There are 3 main approaches for code reusing in GitHub Actions:
Reusable Workflows
Dispatched workflows
Composite Actions <-- it's the best one in your case
The following details are from my article describing their pros and cons:
🔸 Reusing workflows
The obvious option is using the "Reusable workflows" feature that allows you to extract some steps into a separate "reusable" workflow and call this workflow as a job in other workflows.
🥡 Takeaways:
Nested reusable workflow calls are allowed (up to 4 levels) while loops are not permitted.
Env variables are not inherited. Secrets can be inherited by using special secrets: inherit job param.
It's not convenient if you need to extract and reuse several steps inside one job.
Since it runs as a separate job, you have to use build artifacts to share files between a reusable workflow and your main workflow.
You can call a reusable workflow in synchronous or asynchronous manner (managing it by jobs ordering using needs keys).
A reusable workflow can define outputs that extract outputs/outcomes from executed steps. They can be easily used to pass data to the "main" workflow.
🔸 Dispatched workflows
Another possibility that GitHub gives us is workflow_dispatch event that can trigger a workflow run. Simply put, you can trigger a workflow manually or through GitHub API and provide its inputs.
There are actions available on the Marketplace which allow you to trigger a "dispatched" workflow as a step of "main" workflow.

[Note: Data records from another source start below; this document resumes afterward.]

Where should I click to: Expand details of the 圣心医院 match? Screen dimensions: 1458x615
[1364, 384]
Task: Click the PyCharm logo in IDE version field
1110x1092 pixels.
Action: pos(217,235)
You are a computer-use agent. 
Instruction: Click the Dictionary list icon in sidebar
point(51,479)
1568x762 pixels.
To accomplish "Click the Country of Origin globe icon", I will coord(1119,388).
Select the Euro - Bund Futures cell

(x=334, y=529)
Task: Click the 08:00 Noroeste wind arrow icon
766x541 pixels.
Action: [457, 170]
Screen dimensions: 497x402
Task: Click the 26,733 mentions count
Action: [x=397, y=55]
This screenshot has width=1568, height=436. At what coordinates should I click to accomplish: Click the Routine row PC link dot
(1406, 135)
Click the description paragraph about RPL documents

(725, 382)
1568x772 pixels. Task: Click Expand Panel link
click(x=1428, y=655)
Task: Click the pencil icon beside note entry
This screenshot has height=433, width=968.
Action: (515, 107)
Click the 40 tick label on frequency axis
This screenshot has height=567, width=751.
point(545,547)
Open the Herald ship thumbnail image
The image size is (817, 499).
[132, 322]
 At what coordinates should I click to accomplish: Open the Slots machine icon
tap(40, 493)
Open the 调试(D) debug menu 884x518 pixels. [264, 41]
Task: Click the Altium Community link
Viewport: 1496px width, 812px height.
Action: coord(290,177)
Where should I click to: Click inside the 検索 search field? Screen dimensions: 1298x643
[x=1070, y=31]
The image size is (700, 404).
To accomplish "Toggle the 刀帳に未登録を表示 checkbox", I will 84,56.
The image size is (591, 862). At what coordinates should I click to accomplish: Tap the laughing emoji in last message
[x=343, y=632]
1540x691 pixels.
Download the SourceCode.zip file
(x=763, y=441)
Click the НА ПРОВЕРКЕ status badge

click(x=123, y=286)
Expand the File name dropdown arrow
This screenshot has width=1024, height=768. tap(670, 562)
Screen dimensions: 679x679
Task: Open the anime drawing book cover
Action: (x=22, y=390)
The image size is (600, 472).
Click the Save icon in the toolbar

Some of them also allow doing it in a synchronous manner (wait until dispatched workflow is finished). It is worth to say that this feature is implemented by polling statuses of repo workflows which is not very reliable, especially in a concurrent environment. Also, it is bounded by GitHub API usage limits and therefore has a delay in finding out a status of dispatched workflow.
🥡 Takeaways
You can have multiple nested calls, triggering a workflow from another triggered workflow. If done careless, can lead to an infinite loop.
You need a special token with "workflows" permission; your usual secrets.GITHUB_TOKEN doesn't allow you to dispatch a workflow.
You can trigger multiple dispatched workflows inside one job.
There is no easy way to get some data back from dispatched workflows to the main one.
Works better in "fire and forget" scenario. Waiting for a finish of dispatched workflow has some limitations.
You can observe dispatched workflows runs and cancel them manually.
🔸 Composite Actions
In this approach we extract steps to a distinct composite action, that can be located in the same or separate repository.
From your "main" workflow it looks like a usual action (a single step), but internally it consists of multiple steps each of which can call own actions.
🥡 Takeaways:
Supports nesting: each step of a composite action can use another composite action.
Bad visualisation of internal steps run: in the "main" workflow it's displayed as a usual step run. In raw logs you can find details of internal steps execution, but it doesn't look very friendly.
Shares environment variables with a parent job, but doesn't share secrets, which should be passed explicitly via inputs.
Supports inputs and outputs. Outputs are prepared from outputs/outcomes of internal steps and can be easily used to pass data from composite action to the "main" workflow.
A composite action runs inside the job of the "main" workflow. Since they share a common file system, there is no need to use build artifacts to transfer files from the composite action to the "main" workflow.
You can't use continue-on-error option inside a composite action.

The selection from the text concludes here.